- Page text
· · ·
= Quality control system for paper, board and tissue machines =

A quality control system (QCS) refers to a system used to measure and control the quality of moving sheet processes on-line as in the paper produced by a paper machine. Generally, a control system is concerned with measurement and control of one or multiple properties in time in a single dimension. A QCS is designed to continuously measure and control the material properties of the moving sheet in two dimensions: in the machine direction (MD) and the cross-machine direction (CD). The ultimate goal is maintaining a good and homogeneous quality and meeting users' economic goals. A basic quality measurement system generally includes basis weight and moisture profile measurements and in addition average basis weight of the paper web and moisture control related to these variables. Caliper is also one of the basic measurements.

Other commonly used continuous measurements include: ash content, color, brightness, smoothness and gloss, coat weight, formation, porosity, fiber orientation, and surface properties (topography).

QCS is used in paper machines, board machines, tissue machines, pulp drying machines, and other plastic or metal film processes

In modern systems QCS applications can be embedded to distributed control systems.

== Sensor platform ==
Sensors measuring the paper quality (online meters) are attached to a sensor platform that move across the web guided by the scanner beam. A typical crossing time for a sensor platform is 10–30 s (an 8 m web, 60 cm/s). The sensor platform scans across the paper web and continuously measures paper characteristics from edge to edge. It can also be directed and stopped to a specific, fixed point on the web to measure the machine-direction (MD) variation at a single point.
· · ·
- Record list
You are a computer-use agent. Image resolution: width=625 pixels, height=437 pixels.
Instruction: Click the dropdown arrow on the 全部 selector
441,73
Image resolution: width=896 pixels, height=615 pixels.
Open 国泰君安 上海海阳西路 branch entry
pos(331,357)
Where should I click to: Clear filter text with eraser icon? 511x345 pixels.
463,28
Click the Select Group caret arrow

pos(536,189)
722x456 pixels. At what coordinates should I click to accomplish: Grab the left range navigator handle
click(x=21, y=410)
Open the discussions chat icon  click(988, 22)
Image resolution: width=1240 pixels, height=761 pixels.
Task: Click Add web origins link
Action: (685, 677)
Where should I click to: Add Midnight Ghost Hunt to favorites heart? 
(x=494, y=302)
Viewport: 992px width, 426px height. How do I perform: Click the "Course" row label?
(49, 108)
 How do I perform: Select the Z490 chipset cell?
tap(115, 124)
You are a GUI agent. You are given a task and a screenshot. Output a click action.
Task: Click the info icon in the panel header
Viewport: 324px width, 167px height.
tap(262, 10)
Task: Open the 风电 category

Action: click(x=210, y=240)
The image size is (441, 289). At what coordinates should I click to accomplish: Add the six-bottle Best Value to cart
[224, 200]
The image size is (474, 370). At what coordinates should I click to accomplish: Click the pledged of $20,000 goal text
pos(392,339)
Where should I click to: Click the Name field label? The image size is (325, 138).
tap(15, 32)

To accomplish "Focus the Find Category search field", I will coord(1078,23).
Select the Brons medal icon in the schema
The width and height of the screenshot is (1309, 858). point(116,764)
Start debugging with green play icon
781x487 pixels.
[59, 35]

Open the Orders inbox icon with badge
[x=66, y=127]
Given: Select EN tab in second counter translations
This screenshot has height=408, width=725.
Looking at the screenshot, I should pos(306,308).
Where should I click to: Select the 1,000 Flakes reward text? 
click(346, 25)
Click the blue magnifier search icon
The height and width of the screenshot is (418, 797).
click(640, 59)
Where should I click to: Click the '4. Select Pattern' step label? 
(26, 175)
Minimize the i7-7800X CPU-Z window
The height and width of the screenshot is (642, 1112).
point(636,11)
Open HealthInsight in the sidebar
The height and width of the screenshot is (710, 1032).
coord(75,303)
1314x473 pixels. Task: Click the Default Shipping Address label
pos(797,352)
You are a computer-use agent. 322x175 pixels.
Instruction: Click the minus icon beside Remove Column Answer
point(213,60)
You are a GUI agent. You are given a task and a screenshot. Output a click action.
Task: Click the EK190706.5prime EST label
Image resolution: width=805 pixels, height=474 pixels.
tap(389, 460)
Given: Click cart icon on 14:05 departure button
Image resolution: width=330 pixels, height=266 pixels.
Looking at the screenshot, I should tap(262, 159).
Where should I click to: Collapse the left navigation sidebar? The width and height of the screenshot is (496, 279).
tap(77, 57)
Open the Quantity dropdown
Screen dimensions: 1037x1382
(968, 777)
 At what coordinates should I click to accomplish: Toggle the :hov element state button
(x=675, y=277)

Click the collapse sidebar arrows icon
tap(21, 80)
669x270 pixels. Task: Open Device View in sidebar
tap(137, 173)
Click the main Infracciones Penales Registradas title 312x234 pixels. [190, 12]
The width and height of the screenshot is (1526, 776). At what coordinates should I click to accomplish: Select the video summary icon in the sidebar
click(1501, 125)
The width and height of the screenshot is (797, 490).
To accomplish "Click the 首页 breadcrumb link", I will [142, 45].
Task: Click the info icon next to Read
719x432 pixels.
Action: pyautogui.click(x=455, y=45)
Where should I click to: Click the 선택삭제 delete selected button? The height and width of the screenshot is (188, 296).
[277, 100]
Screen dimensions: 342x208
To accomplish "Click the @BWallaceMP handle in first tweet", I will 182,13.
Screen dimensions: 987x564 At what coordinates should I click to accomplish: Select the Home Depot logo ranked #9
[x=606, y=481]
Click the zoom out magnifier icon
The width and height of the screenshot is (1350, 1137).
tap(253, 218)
· · ·
- Exercise tasks
(a) From the quality control system article, extract the passage starting with "Other commonly used" and going on through "distributed control systems.".
(b) List the kinds of machines that the quality control system article says QCS is used in.
The lines are not needed for the tasks.

- Answers for this exercise
(a)
Other commonly used continuous measurements include: ash content, color, brightness, smoothness and gloss, coat weight, formation, porosity, fiber orientation, and surface properties (topography).

QCS is used in paper machines, board machines, tissue machines, pulp drying machines, and other plastic or metal film processes

In modern systems QCS applications can be embedded to distributed control systems.

(b) Paper machines, board machines, tissue machines, and pulp drying machines.